WORK REQUIRED:
Reproduce verbatim the passage of the surf mysteries article from "Once upon a" to "the right conditions?".

TEXT BLOCK:

The Short History Of Surf Mysteries

13 Nov 2017 2

Jock Serong

Senior Writer

Nicky Wood aka The Phantom. Photo / Aitionn

Nicky Wood aka The Phantom. Photo / Aitionn

SURFING WORLDSHORT HISTORY

Once upon a time surfing was rife with mystery. What’s around the next point? Will the swell turn up next week? Could all human hair be made to grow like Terry Fitz’s under the right conditions?

Technology, intended to liberate us, has done nothing but snuff out the enigmas. Here, on screen is what’s round the corner you gormless thumb-swiping mouth-breather. Stop pretending you paddled there on your olo.

Yet riddles persist. Some of them are the tiny things, hiding in the everyday. How does the sea-breeze know you left work early? And consider the nostril: periscope or treasure cave? How extensive are the back alleys of the human face, that a nose can continue to gush litres of seawater hours after the hold-down that put it there? Has anyone ever spelunked deep enough to know? Who is planting silver rubics inside my steamer? Where does ones sock disappear to when you’re getting dressed after a winter surf? Will all the lonely socks be reunited one perfect day? And further up the leg, exactly what is connecting TC’s shinbone to his thighbone (because it sure as hell isn’t a knee)?

SEE ALSO: The Short History Of Goat Boats

If the Duke introduced surfing to Australia in 1915, then howcome Australians had already exported surfing to South Africa, and Tommy Walker was already importing boards to Australia, before he arrived? How were there already Australian women surfers before Isobel Letham climbed onto the Duke’s shoulders at Freshwater? Was Harold Holt’s disappearance a surfing mystery (it happened in the surf) or the reason why all mums say you can’t go swimming for an hour after a roast chicken, three bottles of shiraz and a round of ports?

MATERIAL:

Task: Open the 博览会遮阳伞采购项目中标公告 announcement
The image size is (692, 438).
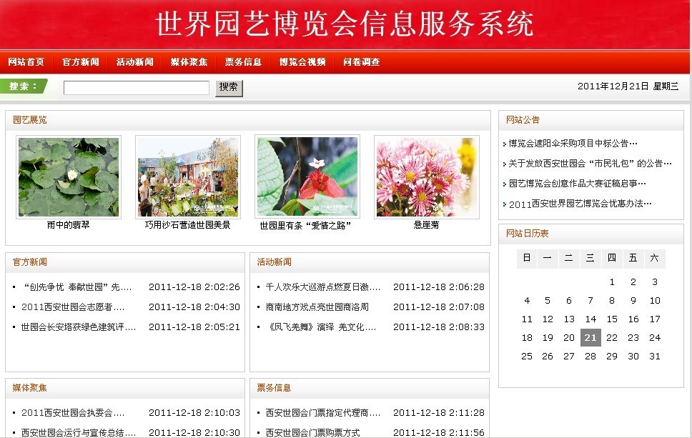Action: [573, 144]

WRITTEN RESPONSE:
Once upon a time surfing was rife with mystery. What’s around the next point? Will the swell turn up next week? Could all human hair be made to grow like Terry Fitz’s under the right conditions?